The list included the introduction of all-new electric trucks and an opportunity to become the first union-represented battery cell manufacturing site in the U.S. as well as additional new vehicle and propulsion programs, according to a GM statement distributed to the press after the UAW press conference announcing the strike.

However, major unresolved issues revolve around the wages and status of new workers and temporary workers, who now account for up to half the workforce in the U.S. auto industry.

Before the talks began, company representatives said during background briefings, leading up to the bargaining that a flexible workforce helped hold down labor cost of Detroit automakers, which still exceed those of non-union transplants.

The UAW was founded in the 1930s on the principal of equal pay for equal work, noted Gary Walkowicz, a UAW committeeman who represents union members at the Ford Motor Co. plant in Dearborn, Michigan. The two-tier system, where workers are paid a lower wage than “legacy” workers, who make $31 per hour.

Last time around in 2015, UAW’s top officers and negotiators underestimated the frustration of the two-tier issue, which created rifts at the plant level. The frustration about the “two-tier” system ultimately led to rejection of the first “pattern” contract with Fiat Chrysler Automobiles N.V.
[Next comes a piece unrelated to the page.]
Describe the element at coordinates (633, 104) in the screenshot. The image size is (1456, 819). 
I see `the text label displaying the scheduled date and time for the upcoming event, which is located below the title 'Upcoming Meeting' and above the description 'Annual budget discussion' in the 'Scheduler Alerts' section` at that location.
The UAW was forced back to the bargaining table and it negotiated an eight-year “grow-in” period that put lower-tier union members on a path to the top wage. In-progression workers want the grow-in period shortened and temporary workers want to become full-time workers with a chance for better pay, profit sharing and better benefits.

GM and the UAW are reportedly far apart on a deal.

“If you’re full-time you have a chance for a career,” said Quentin Williams, a 26-year old temp worker from the Ford Rouge complex in Dearborn, who turned up a rally demanding a Fair Contract organized by the Auto Workers Caravan, which has pushed the UAW leadership to become more militant and to end concessions given during the industry-wide recession in 2007 through 2009.

(UAW Strike Begins at General Motors)

“You shouldn’t have to have a second job to work for the Big Three,” he said.

The UAW staged a two-day strike against GM but ultimately led was resolved on the company’s terms when the union agreed to create a separate trust, the VEBA, to pay the cost of retiree health care, relieving the GM, and later Ford and Fiat Chrysler of the obligation to cover the doctor bills of retirees.

The union has staged selective and local strikes several times in recent years, but the last full-blown national strike was an epic struggle in 1970 when GM was a very different company and employed more than 450,000 across the U.S.

Nonetheless, after the picket lines went up, union members said the strike was necessary.

Terry Dittes, vice president of the GM Department for the UAW, said its time for GM to pay workers what they’re worth.

“It’s about time,” said Rick Sugden as he organized pickets outside the main gate at the GM assembly plant in Orion Township, where the automaker builds electric vehicles.

“GM doesn’t want to pay our health care,” said Aaron Edwards of UAW Local 653 as he passed around a sign-up sheet among pickets on a darkened street corner outside the GM complex in Pontiac, Michigan. “We’re to protect our wages and our health care,” he said.

“I walked out. They didn’t push me out. I believe GM has treated us unjustly,” said another of the group of pickets in Pontiac after the strike began Monday morning.

GM has earned more than $35 billion during the past three years and the company’s guidance to investors prior to the strike indicated the trend was expected continue through the third and fourth quarters since vehicles sales in the U.S. remain relatively healthy

However, shutting down North American production will cost GM $400 million per day, noted the investor website Seeking Alpha, which quoted from the Center for Automotive Research in Ann Arbor, Michigan. Seeking Alpha also noted CAR estimated GM has enough inventory for a short strike of one or two weeks, but after that it starts to get “painful.”

(Talks Between GM, UAW Remain Tense, Strike Looms)

Meanwhile, International Brotherhood of Teamsters announced that its member would not cross picket lines to haul cars stockpiled at GM assembly plants for shipment to dealers around the country.